<<<<
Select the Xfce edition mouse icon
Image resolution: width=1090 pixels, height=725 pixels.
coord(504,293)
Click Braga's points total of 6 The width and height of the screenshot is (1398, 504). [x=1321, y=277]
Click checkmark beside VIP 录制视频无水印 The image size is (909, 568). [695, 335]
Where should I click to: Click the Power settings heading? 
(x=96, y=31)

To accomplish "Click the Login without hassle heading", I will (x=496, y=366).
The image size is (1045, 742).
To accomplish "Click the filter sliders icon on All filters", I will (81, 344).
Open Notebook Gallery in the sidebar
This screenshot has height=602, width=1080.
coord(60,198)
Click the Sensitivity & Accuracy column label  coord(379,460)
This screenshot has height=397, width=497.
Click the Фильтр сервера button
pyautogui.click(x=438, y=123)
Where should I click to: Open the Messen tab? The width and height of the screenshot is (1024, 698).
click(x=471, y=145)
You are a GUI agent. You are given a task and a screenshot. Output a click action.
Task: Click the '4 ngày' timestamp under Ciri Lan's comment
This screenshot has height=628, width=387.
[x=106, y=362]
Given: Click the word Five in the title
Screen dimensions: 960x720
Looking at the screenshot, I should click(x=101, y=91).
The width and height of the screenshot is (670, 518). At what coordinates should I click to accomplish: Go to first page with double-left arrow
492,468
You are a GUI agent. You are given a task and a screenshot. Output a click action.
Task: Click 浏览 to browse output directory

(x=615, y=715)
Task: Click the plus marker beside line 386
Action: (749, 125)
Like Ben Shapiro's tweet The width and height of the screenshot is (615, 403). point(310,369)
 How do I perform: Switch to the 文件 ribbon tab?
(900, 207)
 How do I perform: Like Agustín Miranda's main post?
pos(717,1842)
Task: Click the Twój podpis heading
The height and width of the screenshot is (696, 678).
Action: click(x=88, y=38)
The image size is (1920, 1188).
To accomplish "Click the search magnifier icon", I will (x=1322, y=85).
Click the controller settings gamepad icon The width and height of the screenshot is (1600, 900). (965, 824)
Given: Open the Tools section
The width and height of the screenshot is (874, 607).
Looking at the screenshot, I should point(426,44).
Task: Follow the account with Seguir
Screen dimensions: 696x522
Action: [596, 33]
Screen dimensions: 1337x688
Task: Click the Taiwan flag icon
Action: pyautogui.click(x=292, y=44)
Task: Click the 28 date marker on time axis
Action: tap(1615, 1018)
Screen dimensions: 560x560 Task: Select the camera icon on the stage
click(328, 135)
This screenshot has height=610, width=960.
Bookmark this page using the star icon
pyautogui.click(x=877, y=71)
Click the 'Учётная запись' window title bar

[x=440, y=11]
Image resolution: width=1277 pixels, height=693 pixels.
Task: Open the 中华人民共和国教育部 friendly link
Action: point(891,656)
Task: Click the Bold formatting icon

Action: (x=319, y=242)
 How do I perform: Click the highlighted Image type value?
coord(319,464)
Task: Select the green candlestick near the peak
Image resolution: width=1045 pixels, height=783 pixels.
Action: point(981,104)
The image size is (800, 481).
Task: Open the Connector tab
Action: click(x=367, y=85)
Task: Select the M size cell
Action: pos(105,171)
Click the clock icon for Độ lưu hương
>>>>
- [EXERCISE]: Copy the entries word for word.

- [ANSWER TO THIS TASK]:
Select the Xfce edition mouse icon
Image resolution: width=1090 pixels, height=725 pixels.
coord(504,293)
Click Braga's points total of 6 The width and height of the screenshot is (1398, 504). [x=1321, y=277]
Click checkmark beside VIP 录制视频无水印 The image size is (909, 568). [695, 335]
Where should I click to: Click the Power settings heading? 
(x=96, y=31)

To accomplish "Click the Login without hassle heading", I will (x=496, y=366).
The image size is (1045, 742).
To accomplish "Click the filter sliders icon on All filters", I will (81, 344).
Open Notebook Gallery in the sidebar
This screenshot has height=602, width=1080.
coord(60,198)
Click the Sensitivity & Accuracy column label  coord(379,460)
This screenshot has height=397, width=497.
Click the Фильтр сервера button
pyautogui.click(x=438, y=123)
Where should I click to: Open the Messen tab? The width and height of the screenshot is (1024, 698).
click(x=471, y=145)
You are a GUI agent. You are given a task and a screenshot. Output a click action.
Task: Click the '4 ngày' timestamp under Ciri Lan's comment
This screenshot has height=628, width=387.
[x=106, y=362]
Given: Click the word Five in the title
Screen dimensions: 960x720
Looking at the screenshot, I should click(x=101, y=91).
The width and height of the screenshot is (670, 518). At what coordinates should I click to accomplish: Go to first page with double-left arrow
492,468
You are a GUI agent. You are given a task and a screenshot. Output a click action.
Task: Click 浏览 to browse output directory

(x=615, y=715)
Task: Click the plus marker beside line 386
Action: (749, 125)
Like Ben Shapiro's tweet The width and height of the screenshot is (615, 403). point(310,369)
 How do I perform: Switch to the 文件 ribbon tab?
(900, 207)
 How do I perform: Like Agustín Miranda's main post?
pos(717,1842)
Task: Click the Twój podpis heading
The height and width of the screenshot is (696, 678).
Action: click(x=88, y=38)
The image size is (1920, 1188).
To accomplish "Click the search magnifier icon", I will (x=1322, y=85).
Click the controller settings gamepad icon The width and height of the screenshot is (1600, 900). (965, 824)
Given: Open the Tools section
The width and height of the screenshot is (874, 607).
Looking at the screenshot, I should point(426,44).
Task: Follow the account with Seguir
Screen dimensions: 696x522
Action: [596, 33]
Screen dimensions: 1337x688
Task: Click the Taiwan flag icon
Action: pyautogui.click(x=292, y=44)
Task: Click the 28 date marker on time axis
Action: tap(1615, 1018)
Screen dimensions: 560x560 Task: Select the camera icon on the stage
click(328, 135)
This screenshot has height=610, width=960.
Bookmark this page using the star icon
pyautogui.click(x=877, y=71)
Click the 'Учётная запись' window title bar

[x=440, y=11]
Image resolution: width=1277 pixels, height=693 pixels.
Task: Open the 中华人民共和国教育部 friendly link
Action: point(891,656)
Task: Click the Bold formatting icon

Action: (x=319, y=242)
 How do I perform: Click the highlighted Image type value?
coord(319,464)
Task: Select the green candlestick near the peak
Image resolution: width=1045 pixels, height=783 pixels.
Action: point(981,104)
The image size is (800, 481).
Task: Open the Connector tab
Action: click(x=367, y=85)
Task: Select the M size cell
Action: pos(105,171)
Click the clock icon for Độ lưu hương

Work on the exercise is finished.